Tests PCR et sérologiques : Une efficacité conditionnée


Rédigé par Safaa KSAANI le Vendredi 17 Juillet 2020

Alors que le gouvernement exige des Marocains bloqués à l’étranger et des Marocains Résidant à l'Etranger, des tests sérologiques et PCR de moins de 48 heures, Dr Khadija Moussayer braque les projecteurs sur leurs limites.



Dr Khadija Moussayer, présidente de l’Association Marocaine des Maladies Auto-Immunes et Systémiques (AMMAIS).
Dr Khadija Moussayer, présidente de l’Association Marocaine des Maladies Auto-Immunes et Systémiques (AMMAIS).

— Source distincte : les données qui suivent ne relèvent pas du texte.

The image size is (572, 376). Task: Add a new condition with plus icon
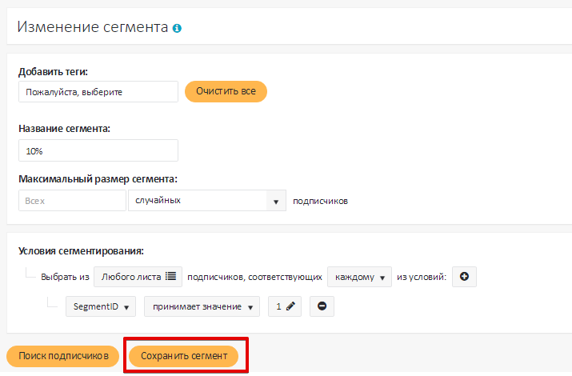464,278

L’exigence de tests sérologiques pour les Marocains bloqués ou résidant à l’étranger qui veulent franchir les frontières de notre pays partait d’un souci louable de limiter la propagation de la pandémie du Covid-19. Une question légitime se pose alors Dr Khadija Moussayer, présidente de l’Association Marocaine des Maladies Auto-Immunes et Systémiques (AMMAIS) : le « passeport immunitaire », document attestant l’immunité des personnes sur la base de tests sérologiques révélant la présence d’anticorps dans le sang, est-il fiable ?
 

En effet, en dépit des tests sérologiques et PCR, le virus sait se « cacher » pendant la période d’infectiosité. L’AMMAIS estime nécessaire, par la voix de sa présidente le Dr Moussayer Khadija, de préciser la portée de ces tests, leurs éventuelles limites et les moyens mis en œuvre par les autorités sanitaires pour contrecarrer ces limites.
 

 Test virologique (RT-PCR) : négativité non fiable
 

Malgré la capacité de ce test  à ne détecter que les porteurs du virus et sa bonne sensibilité à réagir à sa présence, sa fiabilité dépend de nombreux autres facteurs, y compris humains, fait savoir Dr Moussayer. En effet, le prélèvement exige de recueillir des cellules au fond des muqueuses de l’arbre respiratoire en enfonçant un écouvillon dans le nez jusqu’à l’arrière de la tête. Pour compliquer la situation, le virus est parfois indétectable dans les voies respiratoires supérieures mais présent dans les poumons. « A cause de ces “écueils”, on estime que la fiabilité du test se situe entre 60 et 80 %, des résultats d’ailleurs assez proches de ceux constatés dans d’autres infections comme la grippe (influenza) », détaille la présidente. Des études réalisées par des biologistes, dont ceux de la Johns Hopkins Medicine, ont confirmé ces difficultés.

 

Tests sérologiques : outils de surveillance épidémiologique principalement
 

 

Ces tests, par prise de sang, sont recommandés en complément d’un test PCR négatif, pour confirmer une infectiosité, et comme outil de surveillance épidémiologique. En revanche, la réalisation de ces tests n’est pas recommandée sur la population générale en raison des incertitudes concernant l’immunité protectrice et sa durée éventuelle après la pathologie, précise Dr Moussayer.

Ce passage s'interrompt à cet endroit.